The Forest Log offers a collection of work created by participants in the Long-Term Ecological Reflections Residency program at the H.J. Andrews Experimental Forest. Artists, writers, and musicians who visit the forest and engage with active research translate their experiences into a range of offerings, from journal entries and poems to long-form essays, audio arrangements, field sketches, photography, paintings and more. Introduced with the Reflections program in 2004, this living, growing collection gives voice to the diversity of relationships with the forest and reveals how these relationships persist or change over time.
The Reflections program values contributions from varied perspectives, cultures, backgrounds, ways of knowing, practices, and disciplines. Residents are not required to submit material to The Forest Log, and all participants in the program are listed on this site even if they have chosen a different venue for public engagement. Forest Log contributors retain the rights to their creative work, and are encouraged to publish and exhibit widely.

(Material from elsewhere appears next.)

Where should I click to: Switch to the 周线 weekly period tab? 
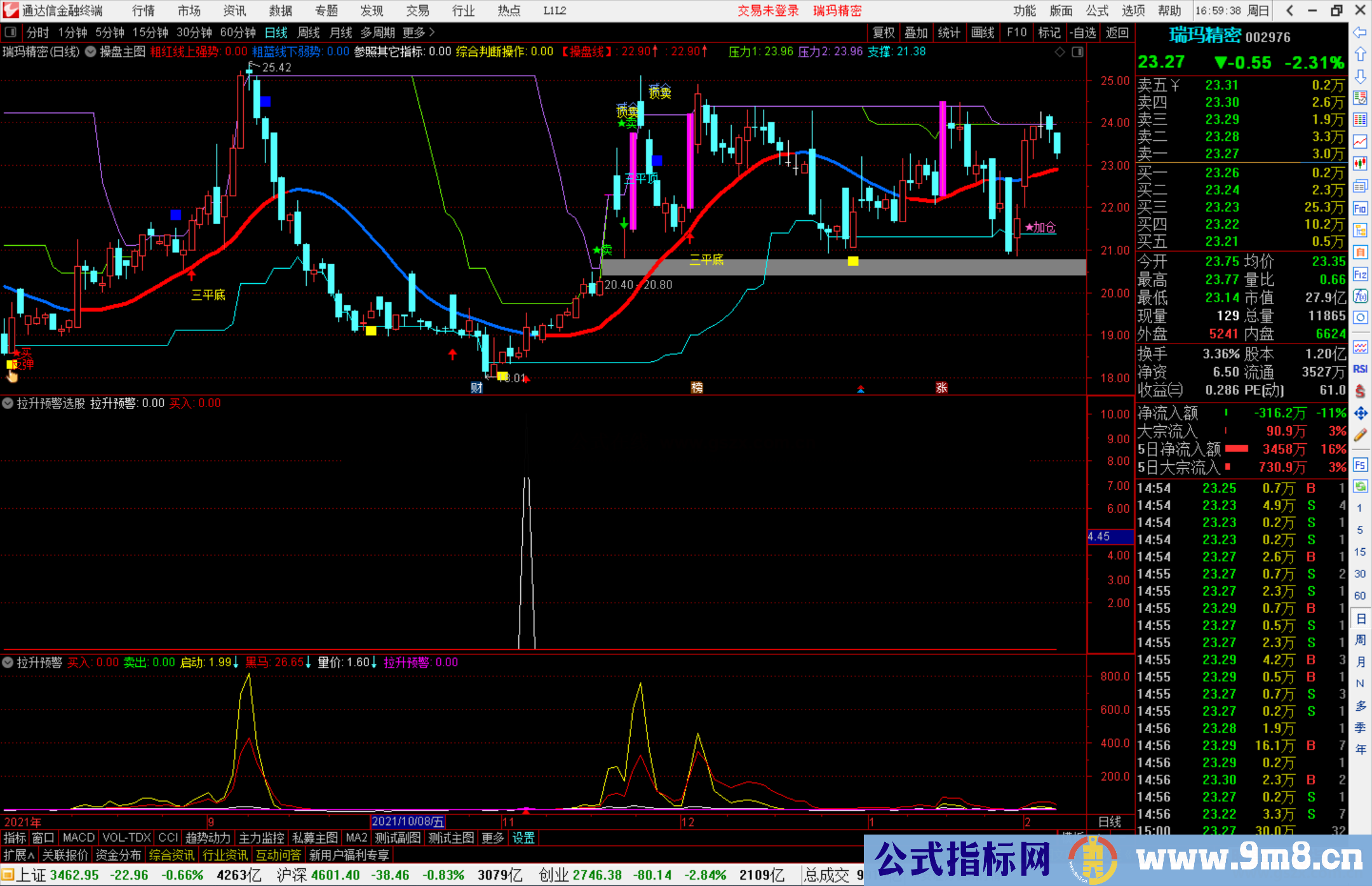[x=309, y=32]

Musical compositions have been performed across the nation, art has been exhibited throughout the Pacific Northwest, and essays and poems have appeared in The Atlantic, Orion, Terrain.org, Emergence Magazine, and National Geographic, among other venues. Work from the forest has also been featured in books, including Pulitzer Prize finalist Rising: Dispatches from the New American Shore, by Elizabeth Rush, The Long Way Home by Tom Montgomery Fate, and Zoologies by Alison Hawthorne Deming.

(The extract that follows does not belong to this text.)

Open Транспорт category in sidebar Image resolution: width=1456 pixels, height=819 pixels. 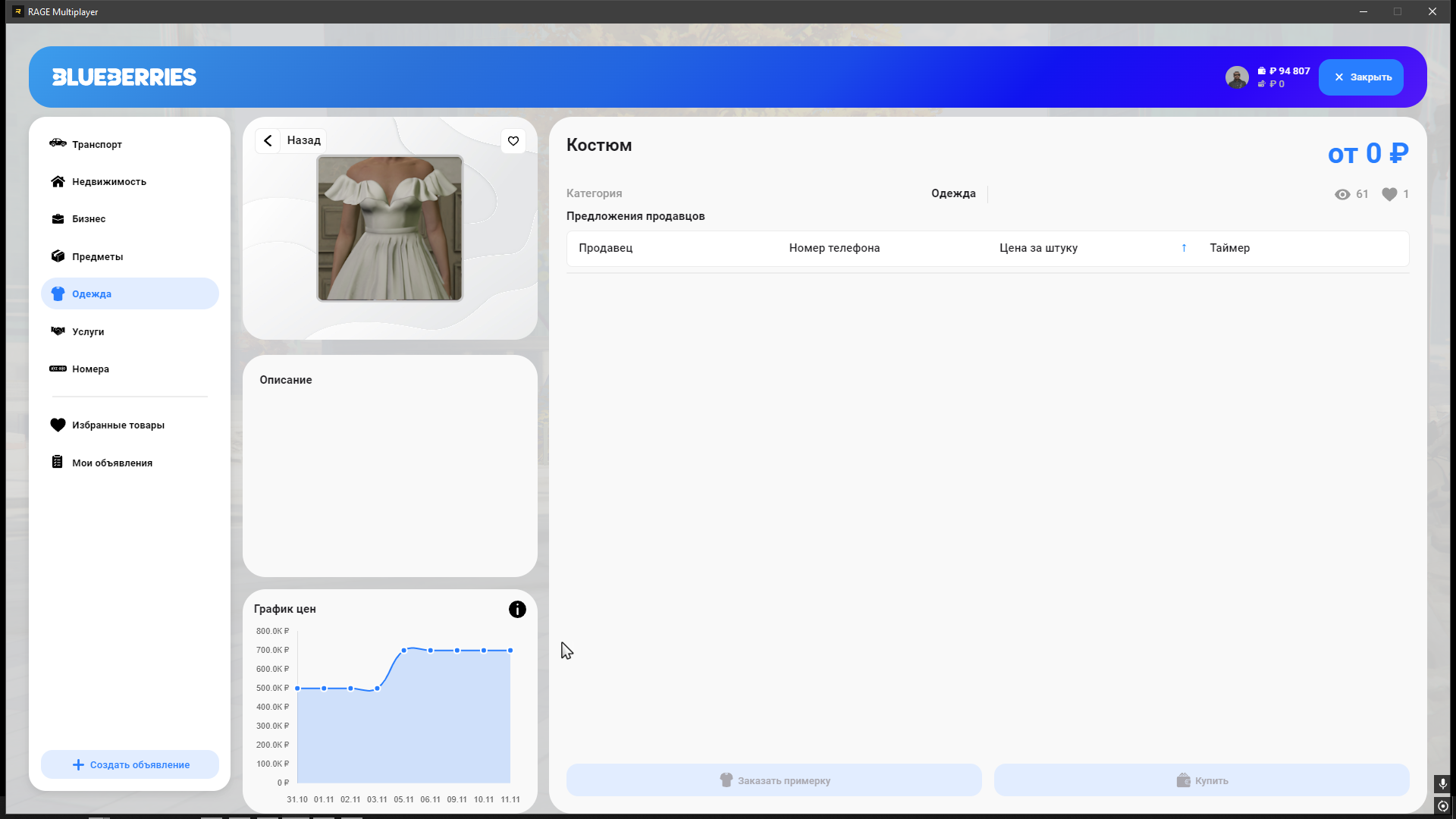click(97, 144)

The Forest Log will continue to grow this cultural dataset for 200 years.
Truths reveal themselves over time, and many cannot be grasped in short glimpses. Careful study of a place over generations cultivates humility in the presence of deep time, openness to surprise, and patience when drawing conclusions.
This long-term thinking is a radical act—a corrective to the corrosive impatience of modern life. Living in a time of ecological and moral crisis means that the urgent need for new ways of thinking and being sits in tension with wisdom that evolves over generations. The Forest Log collects attempts to discern these tensions and to open sensibilities to new ways of being.